The logic is clear: rather than managing each client’s portfolio individually, a model-based approach ensures investment consistency and scalability.

This shift is particularly pronounced in markets with maturing advisory ecosystems. More firms in these markets are embracing the “one portfolio, many clients” framework, offering portfolios that align with varying risk levels, such as conservative, balanced, or aggressive.

However, this evolution also poses a new set of challenges. In real-life scenarios, advisers face considerable execution and monitoring burdens, especially when managing across hundreds of clients.

One common pain point involves client timing and currency differences. For example, even if two clients are in the same “balanced” model, their buy-in dates, currencies, or fund access may differ, leading to portfolio drift over time.

Next, maintaining alignment with a model portfolio requires regular rebalancing. Without the right tools in place, advisers must manually monitor deviations and submit transaction orders, often one by one, which can cause rebalancing complexities.
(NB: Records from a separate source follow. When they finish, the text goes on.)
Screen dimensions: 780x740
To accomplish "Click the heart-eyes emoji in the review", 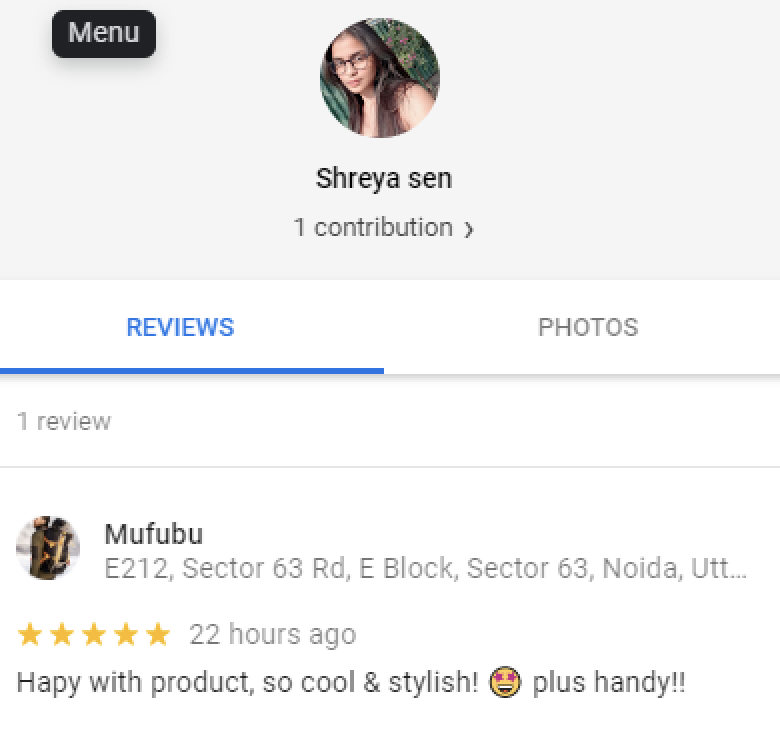I will point(505,682).
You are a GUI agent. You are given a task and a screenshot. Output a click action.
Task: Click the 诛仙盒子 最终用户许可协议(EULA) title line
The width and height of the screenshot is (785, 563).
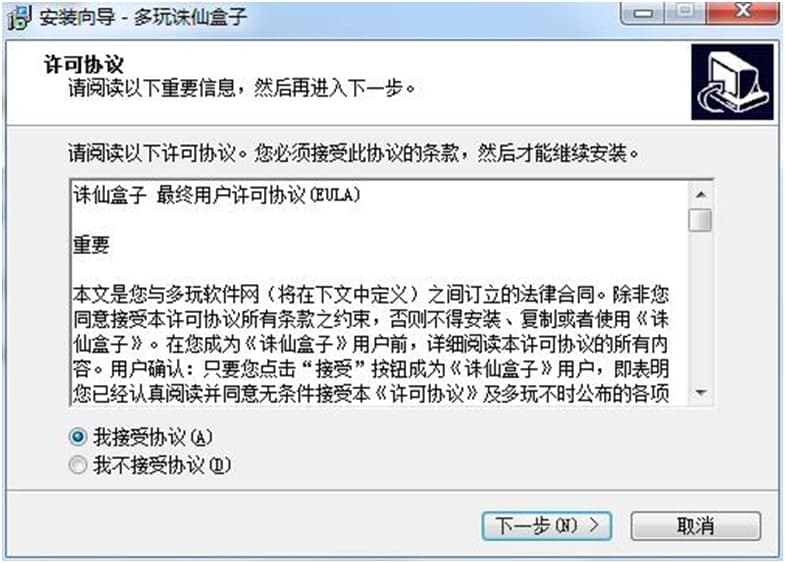(x=217, y=195)
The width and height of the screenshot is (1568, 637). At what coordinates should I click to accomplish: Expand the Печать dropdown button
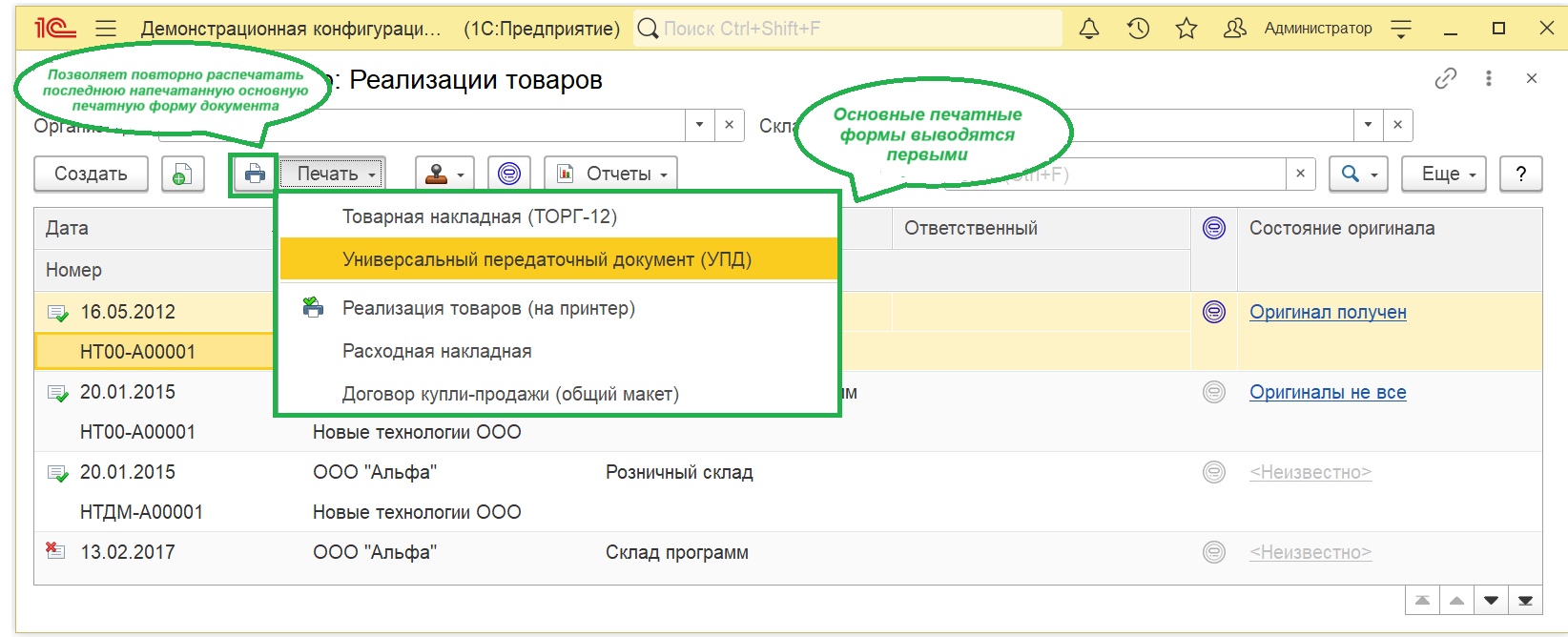tap(334, 175)
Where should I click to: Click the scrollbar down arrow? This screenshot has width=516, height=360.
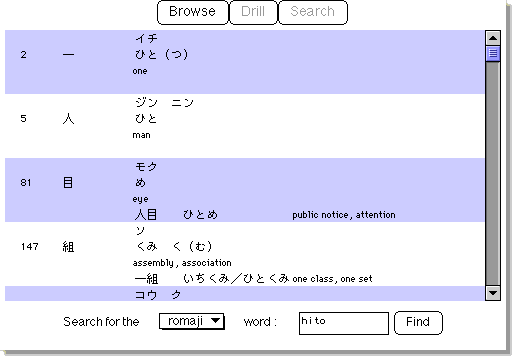(x=493, y=293)
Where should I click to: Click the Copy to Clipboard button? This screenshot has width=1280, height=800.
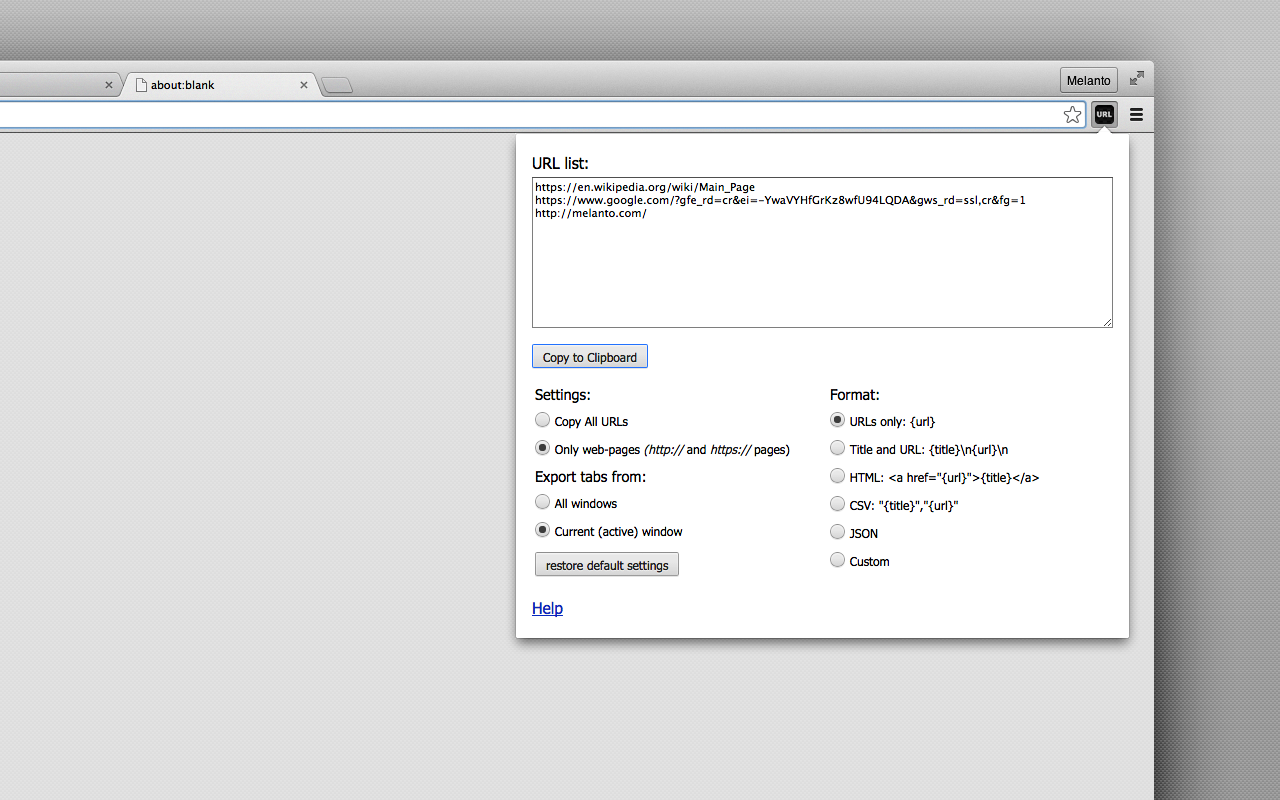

Finally, in fast-moving markets, identifying which clients hold a specific product and executing effectively across all relevant accounts is time-consuming, which may lead to missed opportunities and affect market responsiveness.

Many advisers, therefore, end up spending more time on administrative tasks rather than actual portfolio strategy or client management.

Tools That Empower Financial Advisers as Portfolio Managers

To address these bottlenecks, forward-thinking platforms are introducing tools that allow advisers to operate more like portfolio managers, handling rebalancing, mass transactions, and model tracking.

  • One-click subscription: Clients can buy into the set model at any time, in any currency, and with any investment amount, without manual calculation.
  • Rebalancing functions: Automatically calculating and generating the necessary trades to bring a portfolio back in line with its target weights.
  • Mass transaction capabilities: In volatile markets, advisers can quickly identify clients holding a specific product and execute a single buy/sell action across all accounts, ensuring no one is missed and execution stays consistent.

These tools go beyond saving time and help ensure fairness, consistency, and efficiency in portfolio execution. They become increasingly essential as advisers manage larger client books with more complex mandates.

Glory Lau, General Manager of Platform Services (HK) at iFAST, shared that in this digital age, financial advisers expect more than just a transaction portal. They require a platform that truly understands their pain points, especially when it comes to managing multiple portfolios efficiently, such as the iFAST discretionary portfolio management tools.

Glory added,

Glory Lau iFAST
Glory Lau

“Our goal is to reduce duplicated work, streamline execution and support FAs as true portfolio managers. With iFAST handling the operational heavy lifting, advisers can focus on what they do best, which is providing advice and navigating the markets.”

As discretionary portfolios grow in Asia, advisers must rethink managing portfolios at
scale. The focus is moving from adopting model portfolios to managing them without operational drag.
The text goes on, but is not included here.